Wednesday, September 23, 2015

What’s Wrong with the “Joint Declaration on Justification”? (Part 1)

I’ve been in touch with some of the folks who are doing “street evangelization” in Philadelphia, in conjunction with “Pope Francis”’s visit there. In response to a “church history” document they are handing out, one of the individuals received this response:

Thanks very much for sharing your handout outside the convention center this morning. I read it with great interest.

I'd like to share with you some additional information on the Catholic Church teaching on justification/salvation which you can find at the Vatican website:

I believe that we are fully aligned! I hope that this has resolved any doubt. Many blessings.
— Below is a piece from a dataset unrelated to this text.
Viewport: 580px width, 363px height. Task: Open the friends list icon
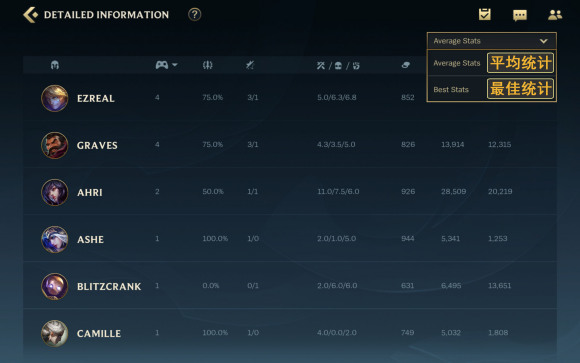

Of course, no one is “fully aligned”. In the first place, the “Joint Declaration” document is not “Catholic Church Teaching”. It is there for information purposes only.

Second, it has been heavily qualified. That is, the final draft was submitted, and THEN the Vatican rejected it and THEN added its own qualifications. I cited the Roman apologist Richard John Neuhaus here:

Rome did officially “receive” JD in the sense that it affirmed that very significant progress had been made in removing past misunderstandings, and in moving toward full agreement on what it means to say that the sinner is justified by faith. However, many of the Catholics and Lutherans involved in producing JD are saying—mainly off the record, for the present—that the Roman response is, in the most important respects, a rejection of the declaration. JD proposed that, with the new understandings achieved by the dialogue, the mutual condemnations of the sixteenth century no longer apply, and remaining differences over the doctrine of justification are not church-dividing. The Roman statement does not accept that proposal.

It would be an understatement to say that the theologians involved in the dialogue, both Lutheran and Catholic, were taken aback by the Roman response. During the process, Rome had indicated problems with aspects of the declaration and, almost up to the last minute, revisions were made to take those concerns into account. The participants in the dialogue thought they had been assured that JD would be approved by Rome. Certainly that was the understanding that informed the LWF's approval of the declaration. In the immediate aftermath of the statement by CDF and CCU, the mood among dialogue participants was bitter and despondent. One Lutheran pioneer of the dialogue declared that the theologians, both Lutheran and Catholic, had been “betrayed” by Rome. For decades to come, he predicted, it would be impossible to reestablish confidence in any theological dialogue with the Catholic Church.

The happy-go-lucky Roman Catholic interlocutor has got his facts wrong.